**What you need to do:** What you return should be the lines from the one with "500x571 pixels." through the one with "the red skill" in the data below, reproduced exactly with both ends, and no pictures at all.

##### Extracted records #####

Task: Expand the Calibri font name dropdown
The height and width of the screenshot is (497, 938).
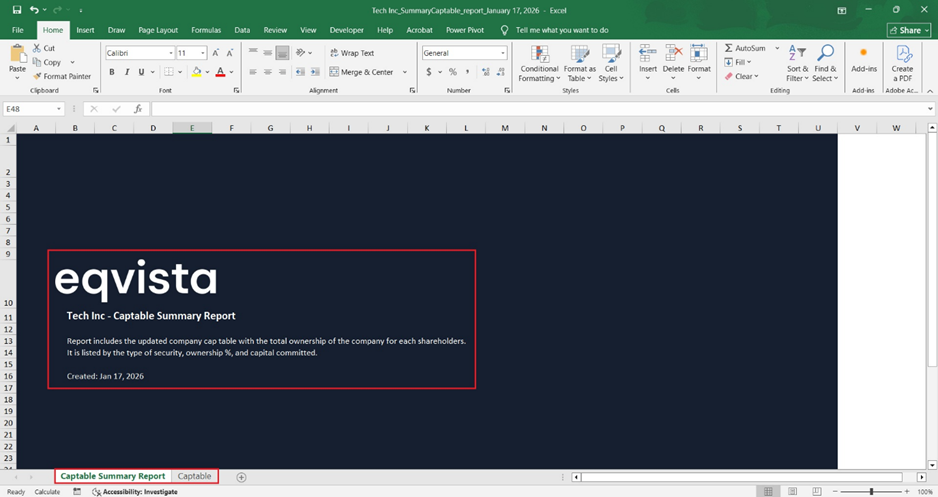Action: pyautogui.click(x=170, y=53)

#####
##### Extracted records #####

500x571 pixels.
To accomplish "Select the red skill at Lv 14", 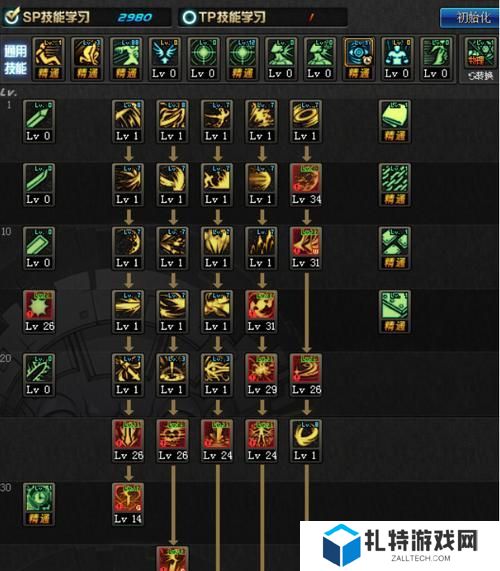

#####
##### Extracted records #####

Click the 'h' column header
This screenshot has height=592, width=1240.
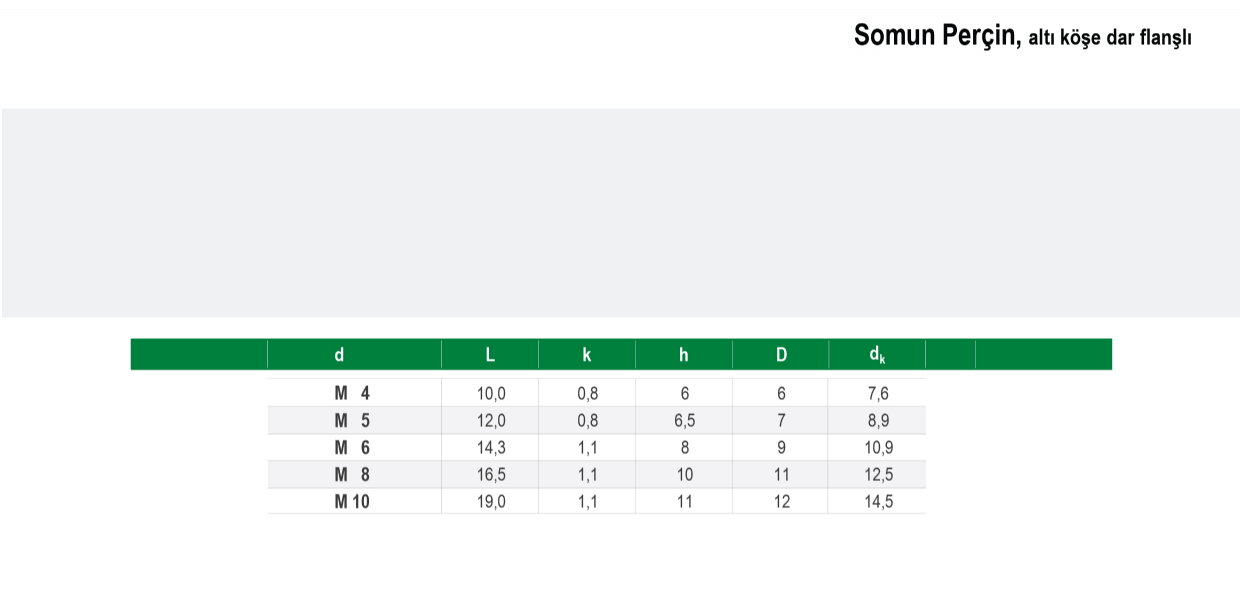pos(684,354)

#####

**Answer to this problem:**
500x571 pixels.
To accomplish "Select the red skill at Lv 14", 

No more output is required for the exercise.